Someone gave me the answer. I have to add “?width=300px” at the end of the url, and if there is one, to remove the “File:”. E.g. :
http://commons.wikimedia.org/wiki/Special:FilePath/Owoce%20wisni.jpg?width=300px

I could also use the API, but the url solution is simpler.

Thanks

Tgr

Terrible for caching though. That URL loads a special page and issues a redirect every time you use it.

Abbe98

For anyone looking for an answer in the future. It’s possible to calculate thumbnails based on the filename:

The interesting part of an thumbnail URL is the following:

/4/46/

It’s calculated from the MD5 hash of the filename, in this case:

46fe0cdbf75cf2cd9626125af14cd4a6

The first section of the URL subset is the first character of the MD5 hash and the second part is the two first characters.

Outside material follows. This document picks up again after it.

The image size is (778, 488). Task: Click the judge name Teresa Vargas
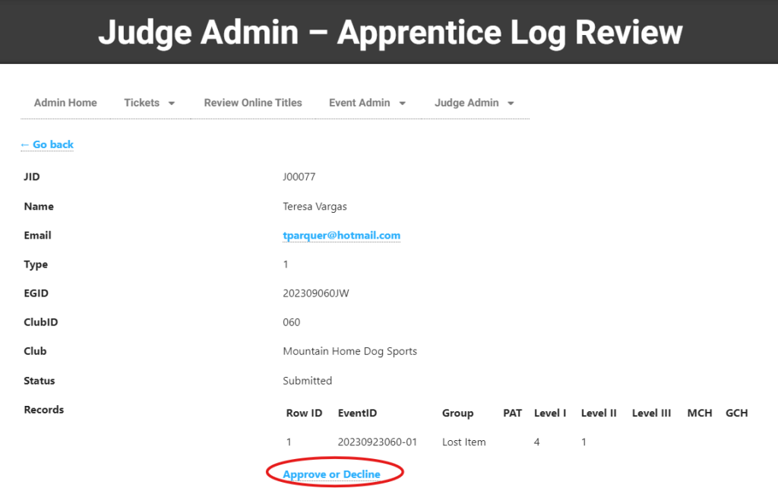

The SparQL from above would become (query.wikidata.org):

SELECT ?label ?thumb WHERE {
  ?ident wdt:P31|wdt:P279 wd:Q1075 .
  ?ident rdfs:label ?label .		
  ?ident wdt:P18 ?image .

  BIND(REPLACE(wikibase:decodeUri(STR(?image)), "http://commons.wikimedia.org/wiki/Special:FilePath/", "") as ?fileName) .
  BIND(REPLACE(?fileName, " ", "_") as ?safeFileName)
  BIND(MD5(?safeFileName) as ?fileNameMD5) .
  BIND(CONCAT("https://upload.wikimedia.org/wikipedia/commons/thumb/", SUBSTR(?fileNameMD5, 1, 1), "/", SUBSTR(?fileNameMD5, 1, 2), "/", ?safeFileName, "/650px-", ?safeFileName) as ?thumb)
  FILTER (lang(?label)="fr")
}
LIMIT 12
Tgr

The actual logic is more complex; this won’t work all the time (e.g. you might need to append .png or .jpg if the original is not one of those file types; the request will error out if the file is smaller than 650px; if it is exactly 650 px, it might or might not work depending on the file type).

Abbe98

@Tgr because we are targeting P18 we do limit the result to images (at least SVG is also supported by the thumbnail API) although the size issue remains and I’m sure that the filename normalization isn’t bulletproof.

Tgr

SVG is supported by the thumbnail API but that SPARQL query won’t work for SVG files, which will have thumbnails like Example.svg.png.

Abbe98

Actually SVG thumbnails works just fine, no need for a PNG extension:
https://upload.wikimedia.org/wikipedia/commons/thumb/9/9e/Color_icon_yellow.svg/650px-Color_icon_yellow.svg
https://upload.wikimedia.org/wikipedia/commons/thumb/9/9e/Color_icon_yellow.svg/60px-Color_icon_yellow.svg

Tgr

Huh, apparently it works with any extension:
https://upload.wikimedia.org/wikipedia/commons/thumb/9/9e/Color_icon_yellow.svg/650px-Color_icon_yellow.foo

Not nice on the caches though, probably should be fixed.